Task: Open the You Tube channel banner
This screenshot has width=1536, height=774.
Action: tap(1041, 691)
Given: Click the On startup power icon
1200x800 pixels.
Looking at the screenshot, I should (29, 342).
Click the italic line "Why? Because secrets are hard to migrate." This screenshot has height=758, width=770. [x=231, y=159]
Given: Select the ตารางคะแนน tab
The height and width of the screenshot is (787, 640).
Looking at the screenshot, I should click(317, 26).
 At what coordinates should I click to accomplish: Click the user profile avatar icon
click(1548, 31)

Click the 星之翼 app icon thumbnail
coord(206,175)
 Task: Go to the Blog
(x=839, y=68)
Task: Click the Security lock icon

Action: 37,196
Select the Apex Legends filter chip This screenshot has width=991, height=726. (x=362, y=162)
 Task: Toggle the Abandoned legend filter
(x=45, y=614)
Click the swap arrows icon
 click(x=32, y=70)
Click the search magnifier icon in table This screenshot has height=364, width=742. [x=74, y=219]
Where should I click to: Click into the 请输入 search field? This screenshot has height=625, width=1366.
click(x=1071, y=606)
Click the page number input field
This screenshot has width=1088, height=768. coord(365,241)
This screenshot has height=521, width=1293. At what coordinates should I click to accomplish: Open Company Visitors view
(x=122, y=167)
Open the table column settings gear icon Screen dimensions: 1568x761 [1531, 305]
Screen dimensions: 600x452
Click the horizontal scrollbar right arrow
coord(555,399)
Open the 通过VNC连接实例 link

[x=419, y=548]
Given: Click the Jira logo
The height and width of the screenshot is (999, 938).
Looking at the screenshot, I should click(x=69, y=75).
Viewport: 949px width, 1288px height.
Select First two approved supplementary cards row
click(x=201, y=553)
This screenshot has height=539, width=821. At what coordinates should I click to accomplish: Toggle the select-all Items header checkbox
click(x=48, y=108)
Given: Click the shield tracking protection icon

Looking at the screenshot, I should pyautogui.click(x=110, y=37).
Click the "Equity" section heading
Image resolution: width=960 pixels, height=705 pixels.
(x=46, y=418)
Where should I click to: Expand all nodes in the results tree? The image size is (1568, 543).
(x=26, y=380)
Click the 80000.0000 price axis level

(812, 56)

◇ ◇ ◇ ◇ ◇

● PROBLEM
Whichever lines of the records above hold the word "dimensions" should all be copied out.

● RESPONSE TO THIS TASK
Open the table column settings gear icon Screen dimensions: 1568x761 [1531, 305]
Screen dimensions: 600x452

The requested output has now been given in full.